::: ENTRIES SHOWN :::

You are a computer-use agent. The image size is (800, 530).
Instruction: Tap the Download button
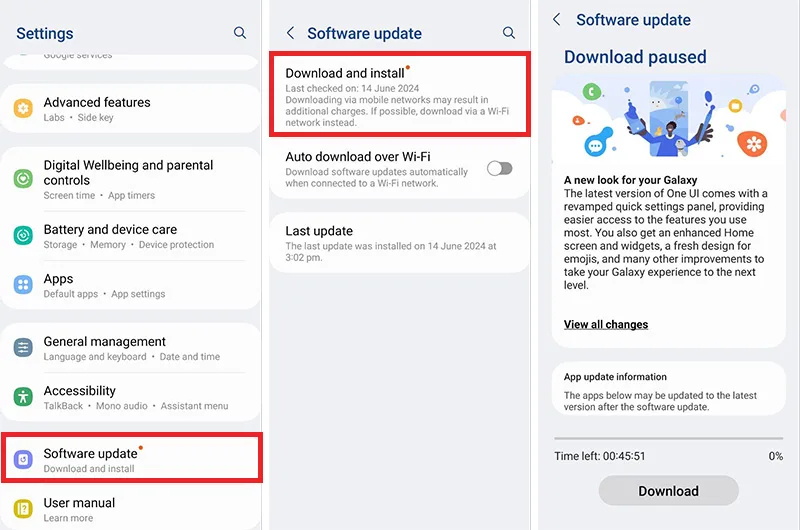668,491
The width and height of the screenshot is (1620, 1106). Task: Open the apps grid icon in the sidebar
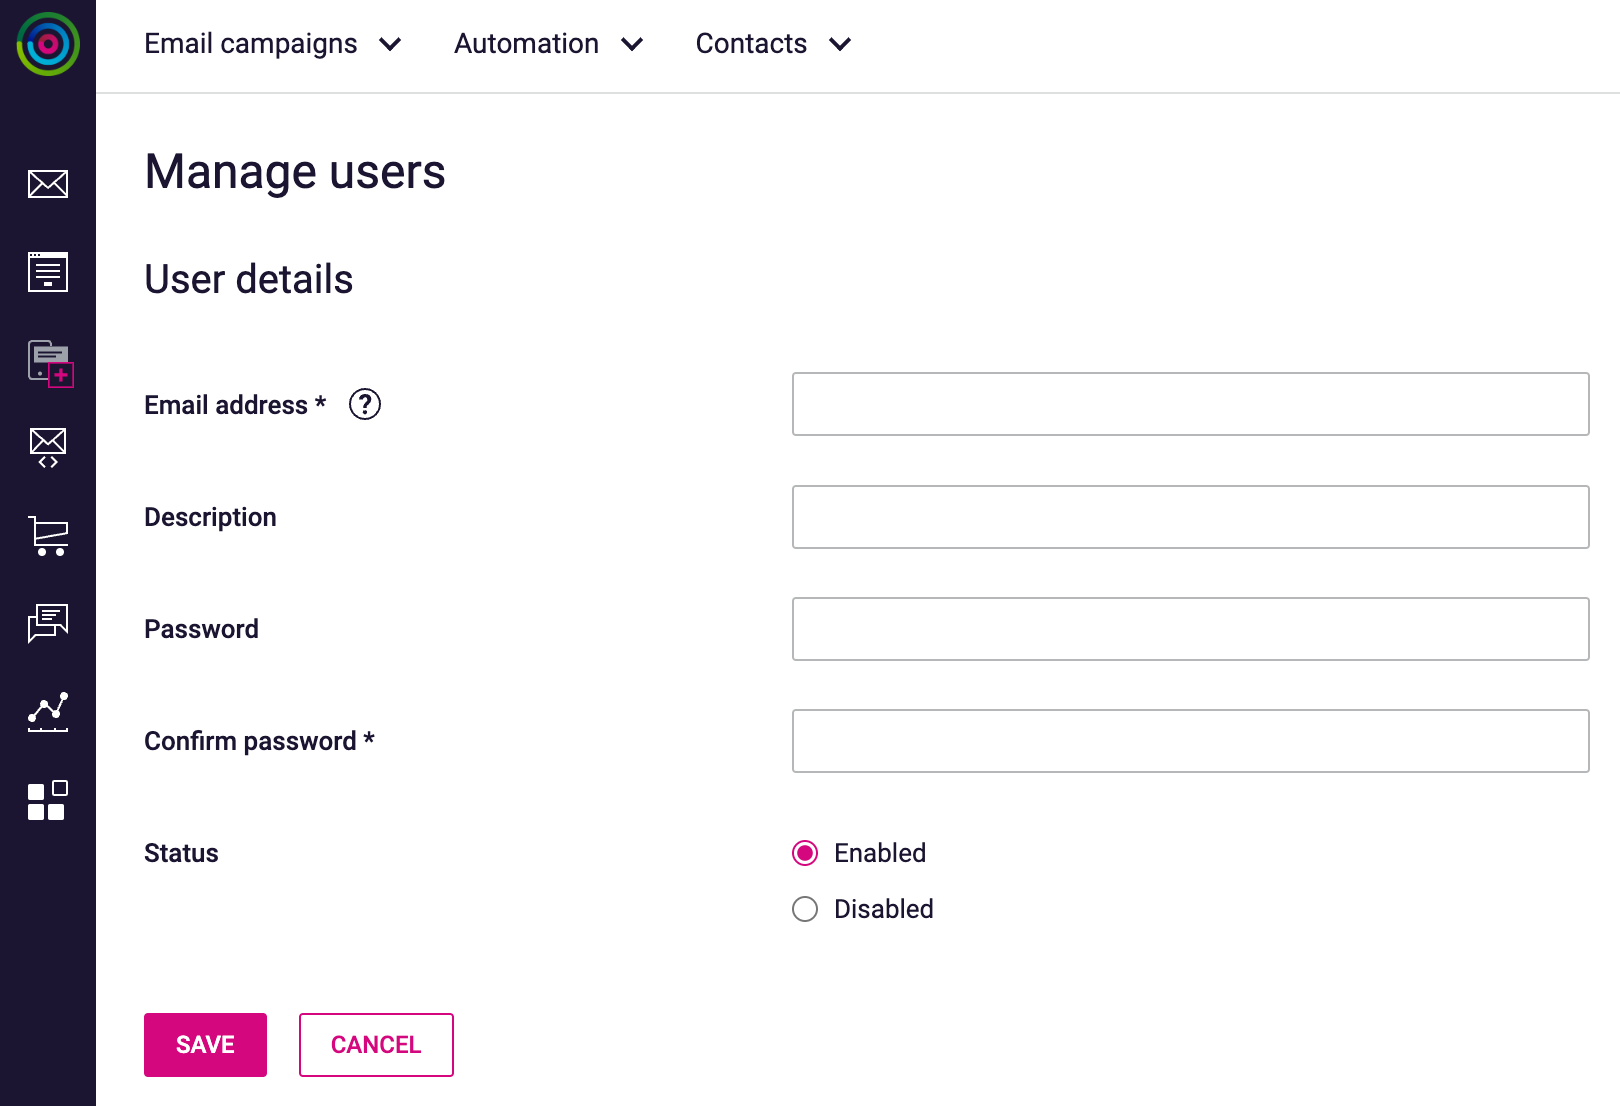pos(48,800)
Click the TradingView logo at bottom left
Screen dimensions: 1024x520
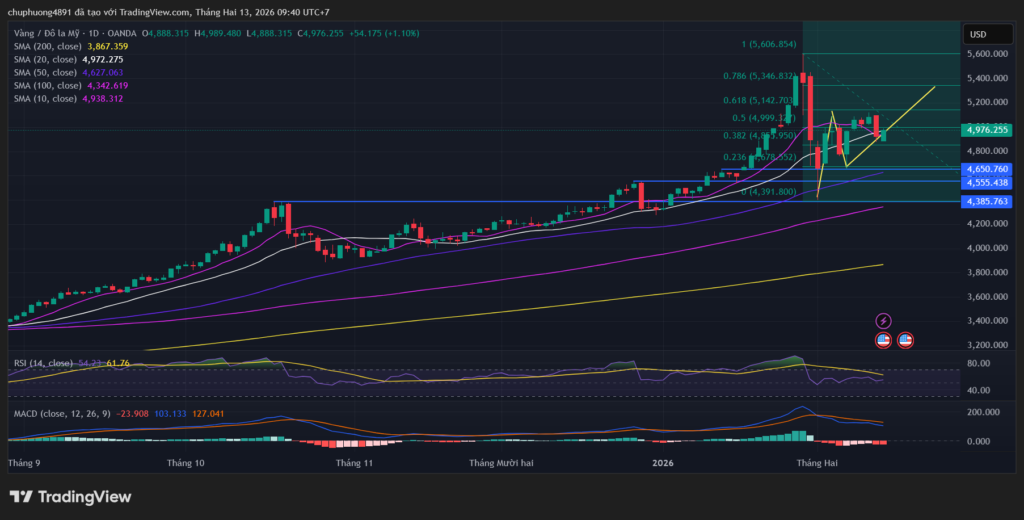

:::

» **BRIEF**: Retype the records verbatim, excluding each image they hold.

» **RESULT BELOW**:
You are a computer-use agent. The image size is (800, 530).
Instruction: Tap the Download button
668,491
The width and height of the screenshot is (1620, 1106). Task: Open the apps grid icon in the sidebar
pos(48,800)
Click the TradingView logo at bottom left
Screen dimensions: 1024x520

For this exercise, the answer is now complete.